Google is one of dozens of merchants who asked a New York court on Friday (Jan. 30) to dismiss their lawsuits against Visa and MasterCard claiming that the card brands conspired to fix interchange fees for credit cards, Law360 reported on Monday (Jan. 2).
As usual, settlement terms were not disclosed, and terms of the settlements must be approved by the court. But Google has a separate lawsuit against Visa and MasterCard pending in Texas, and the fate of that litigation remains unclear.
Along with Google, 1-800 Contacts, Ethan Allen, Tiffany & Co. and Williams Sonoma who settled with Visa and MasterCard on Friday. The retailers are among the major plaintiffs who opted out of an antitrust settlement that was originally worth more than $7 billion when it was reached in 2013.
In all, merchants representing about 25 percent of U.S. payment volume for the two largest card brands refused to be part of the settlement, which would have prevented them from suing Visa and MasterCard in the future.
But after opting out of the settlement, most of those large merchants pursued litigation separately. More than 30 lawsuits have been filed, including some in the Brooklyn U.S. District Court where the original interchange lawsuit was filed, and others in U.S. District Court in Manhattan.

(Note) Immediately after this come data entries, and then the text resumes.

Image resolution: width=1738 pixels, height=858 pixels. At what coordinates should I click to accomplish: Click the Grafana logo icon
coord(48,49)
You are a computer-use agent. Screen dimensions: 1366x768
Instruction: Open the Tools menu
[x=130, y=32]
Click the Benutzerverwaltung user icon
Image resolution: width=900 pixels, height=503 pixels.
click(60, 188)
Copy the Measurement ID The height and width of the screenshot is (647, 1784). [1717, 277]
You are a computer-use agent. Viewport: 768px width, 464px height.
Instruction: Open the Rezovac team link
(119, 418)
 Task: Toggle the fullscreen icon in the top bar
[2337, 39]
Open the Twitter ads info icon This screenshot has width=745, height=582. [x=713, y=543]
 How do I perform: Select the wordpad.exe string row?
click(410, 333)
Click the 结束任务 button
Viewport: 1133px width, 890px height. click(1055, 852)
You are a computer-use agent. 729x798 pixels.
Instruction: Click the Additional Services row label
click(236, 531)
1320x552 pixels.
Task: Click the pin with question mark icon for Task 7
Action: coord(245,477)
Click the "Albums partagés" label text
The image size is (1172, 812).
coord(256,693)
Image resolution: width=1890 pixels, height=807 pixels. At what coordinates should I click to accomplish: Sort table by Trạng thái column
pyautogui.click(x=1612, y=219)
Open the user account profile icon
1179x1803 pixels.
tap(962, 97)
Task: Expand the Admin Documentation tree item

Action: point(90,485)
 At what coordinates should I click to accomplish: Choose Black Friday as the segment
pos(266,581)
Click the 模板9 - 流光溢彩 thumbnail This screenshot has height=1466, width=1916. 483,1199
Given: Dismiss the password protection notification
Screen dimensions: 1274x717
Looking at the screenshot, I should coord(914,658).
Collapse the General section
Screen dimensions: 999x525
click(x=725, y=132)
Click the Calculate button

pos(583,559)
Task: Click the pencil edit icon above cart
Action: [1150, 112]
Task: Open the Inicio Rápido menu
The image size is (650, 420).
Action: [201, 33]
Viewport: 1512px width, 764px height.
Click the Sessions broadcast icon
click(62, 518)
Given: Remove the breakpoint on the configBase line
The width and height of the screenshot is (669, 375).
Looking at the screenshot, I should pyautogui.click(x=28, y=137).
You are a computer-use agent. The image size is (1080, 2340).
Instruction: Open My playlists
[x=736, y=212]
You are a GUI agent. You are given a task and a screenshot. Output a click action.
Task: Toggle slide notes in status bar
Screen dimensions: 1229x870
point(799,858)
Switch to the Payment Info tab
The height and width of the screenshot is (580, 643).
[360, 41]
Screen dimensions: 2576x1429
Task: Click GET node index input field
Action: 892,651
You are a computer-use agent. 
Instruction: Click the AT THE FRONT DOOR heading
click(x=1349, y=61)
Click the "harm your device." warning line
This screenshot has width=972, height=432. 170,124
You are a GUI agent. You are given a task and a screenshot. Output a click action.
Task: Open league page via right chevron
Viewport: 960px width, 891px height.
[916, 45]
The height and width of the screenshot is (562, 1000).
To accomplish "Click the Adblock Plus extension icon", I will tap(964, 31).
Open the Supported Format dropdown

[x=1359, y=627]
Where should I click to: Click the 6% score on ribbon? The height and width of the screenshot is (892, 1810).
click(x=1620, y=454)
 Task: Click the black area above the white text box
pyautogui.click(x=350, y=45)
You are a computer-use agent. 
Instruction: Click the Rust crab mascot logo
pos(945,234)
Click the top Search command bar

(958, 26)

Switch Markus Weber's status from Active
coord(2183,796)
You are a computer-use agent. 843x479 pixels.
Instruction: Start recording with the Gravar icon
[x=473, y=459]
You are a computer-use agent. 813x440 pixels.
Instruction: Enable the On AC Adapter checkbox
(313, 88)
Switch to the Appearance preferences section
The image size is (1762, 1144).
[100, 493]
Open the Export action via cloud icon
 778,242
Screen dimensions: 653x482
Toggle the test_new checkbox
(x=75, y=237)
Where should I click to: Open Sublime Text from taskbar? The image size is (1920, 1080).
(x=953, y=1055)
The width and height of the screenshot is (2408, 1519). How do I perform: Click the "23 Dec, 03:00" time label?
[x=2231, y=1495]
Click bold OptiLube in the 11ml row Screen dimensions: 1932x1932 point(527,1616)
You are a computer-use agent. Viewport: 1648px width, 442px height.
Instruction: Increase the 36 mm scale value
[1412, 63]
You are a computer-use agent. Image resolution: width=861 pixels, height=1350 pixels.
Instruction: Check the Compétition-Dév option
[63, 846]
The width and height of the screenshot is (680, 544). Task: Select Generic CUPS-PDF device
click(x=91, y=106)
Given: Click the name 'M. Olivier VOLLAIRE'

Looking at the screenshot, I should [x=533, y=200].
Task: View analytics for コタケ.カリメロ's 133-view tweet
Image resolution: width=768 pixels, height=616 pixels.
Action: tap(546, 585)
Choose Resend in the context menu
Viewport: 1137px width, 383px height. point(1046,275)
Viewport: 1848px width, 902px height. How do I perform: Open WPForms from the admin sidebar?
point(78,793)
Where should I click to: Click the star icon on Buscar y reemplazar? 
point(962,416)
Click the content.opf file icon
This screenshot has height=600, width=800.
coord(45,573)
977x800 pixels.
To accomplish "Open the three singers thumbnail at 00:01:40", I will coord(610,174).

Visa and MasterCard have been progressively whittling away at those lawsuits. During Visa’s Q4 earnings call on Thursday (Jan. 29), Visa CFO Byron Pollitt said that his company has spent $335 million to settle with merchants who opted out. That represents about 20 percent of U.S. payment-card volume. With the dozens of newly settled cases on Friday, that percentage is now probably larger.
Historically, Visa and MasterCard have settled with large retailers on terms that are more favorable to the merchants than the standard terms of the settlement — frequently offering them a lower-than-usual interchange rate for a fixed period of time.
What’s not yet clear is whether Friday’s settlement with Google also shuts down the search giant’s separate antitrust lawsuit against Visa and MasterCard, which was filed on Dec. 23, 2014. Google did not respond to a call for clarification about that case on Tuesday.